Selama bertahun-tahun, gubuk reot yang nyaris ambruk itu hanya dibiarkan tanpa diperbaiki. Ketiadaan biaya menjadikan perempuan itu tak bisa berbuat apa-apa. Bahkan untuk menghindarkan hal-hal yang membahayakan keselamatan anak anaknya, dia memindahkan tempat tidur ke dapur.
“Kalo lagi turun hujan sering bocor dan air masuk ke rumah. Tapi mau gimana lagi wong adanya kaya gitu,”ucap Supriyati saat ditemui di rumahnya, Selasa 24 Desember 2019.
Keinginan yang terpendam Supriyati ingin rumahnya diperbaiki. Dia benar-benar khawatir rumah miliknya ambruk, karena rangka kayu penyangga atap sudah patah. Sayangnya sampai saat ini, keinginan untuk tinggal di rumah yang layak huni masih sebatas mimpi.
Baca Juga: Banyak Program, Kemiskinan di Kebumen Masih Tinggi. Ternyata Ini Persoalannya
“Untuk membiayai kebutuhan sehari-hari dan biaya sekolah, saya banting tulang sendiri karena bapak anak-anak sudah meninggal,” ujarnya.

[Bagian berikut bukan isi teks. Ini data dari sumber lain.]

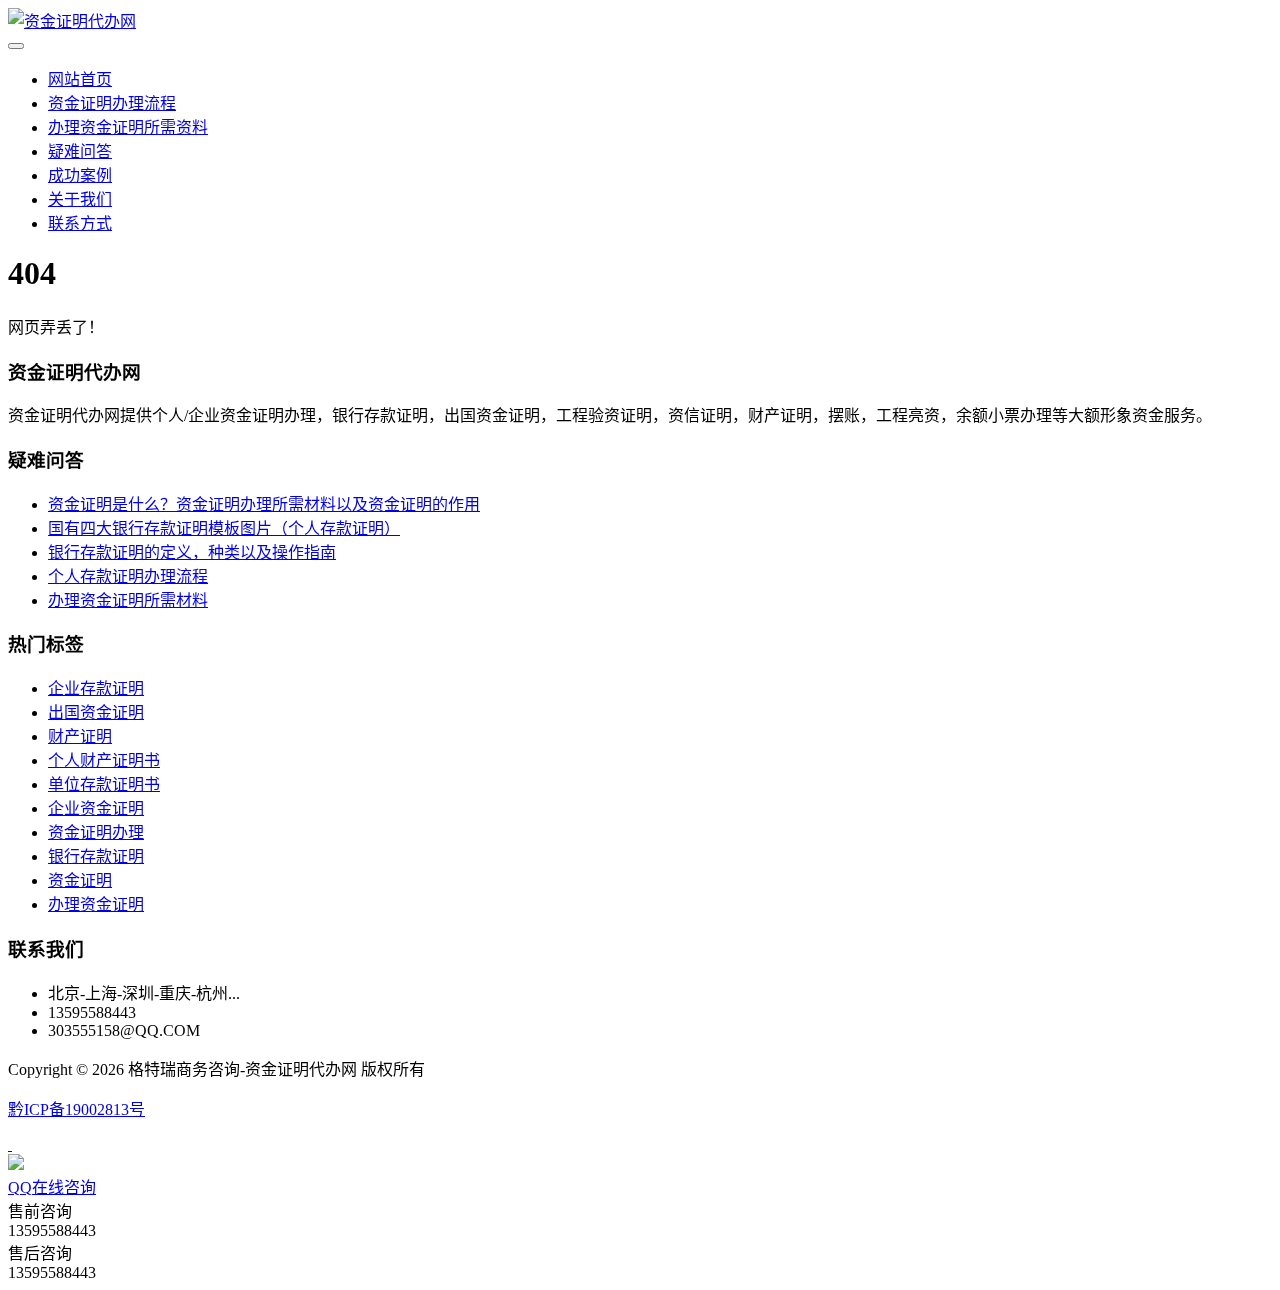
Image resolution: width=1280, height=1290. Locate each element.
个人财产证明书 (104, 760)
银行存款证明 (96, 856)
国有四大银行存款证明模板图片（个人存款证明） (224, 528)
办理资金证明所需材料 (128, 600)
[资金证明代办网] (72, 21)
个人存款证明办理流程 (128, 576)
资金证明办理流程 (112, 103)
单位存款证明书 (104, 784)
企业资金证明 (96, 808)
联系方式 (80, 223)
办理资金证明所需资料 (128, 127)
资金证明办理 (96, 832)
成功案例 (80, 175)
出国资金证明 (96, 712)
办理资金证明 (96, 904)
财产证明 (80, 736)
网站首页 (80, 79)
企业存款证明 (96, 688)
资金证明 (80, 880)
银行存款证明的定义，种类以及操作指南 (192, 552)
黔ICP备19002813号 (76, 1109)
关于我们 (80, 199)
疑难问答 (80, 151)
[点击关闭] (10, 1144)
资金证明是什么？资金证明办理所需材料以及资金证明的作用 (264, 504)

Menurut Kepala Desa Krakal Agus Parwidi, sebenarnya pihaknya sudah menawarkan bantuan tiga kali. Tetapi karna keterbatasan biaya, Supriyati selalu menolak. Bantuan bedah rumah dari program pemerintah desa sifatnya hanya membantu, sisanya ditanggung oleh penerimanya.
“Untuk itu kami berharap, apabila ada bantuan untuk bedah rumah dari donatur lainya, kami juga siap untuk turut membantunya,”jelas Agus Parwidi.
Supriyadi adalah salah satu potret kemiskinan di Kebumen. Kemiskinan menjadi persoalan serius di kabupaten berslogan Beriman ini. Apalagi 2019, Kebumen dinyatakan sebagai kabupaten termiskin se-Jateng.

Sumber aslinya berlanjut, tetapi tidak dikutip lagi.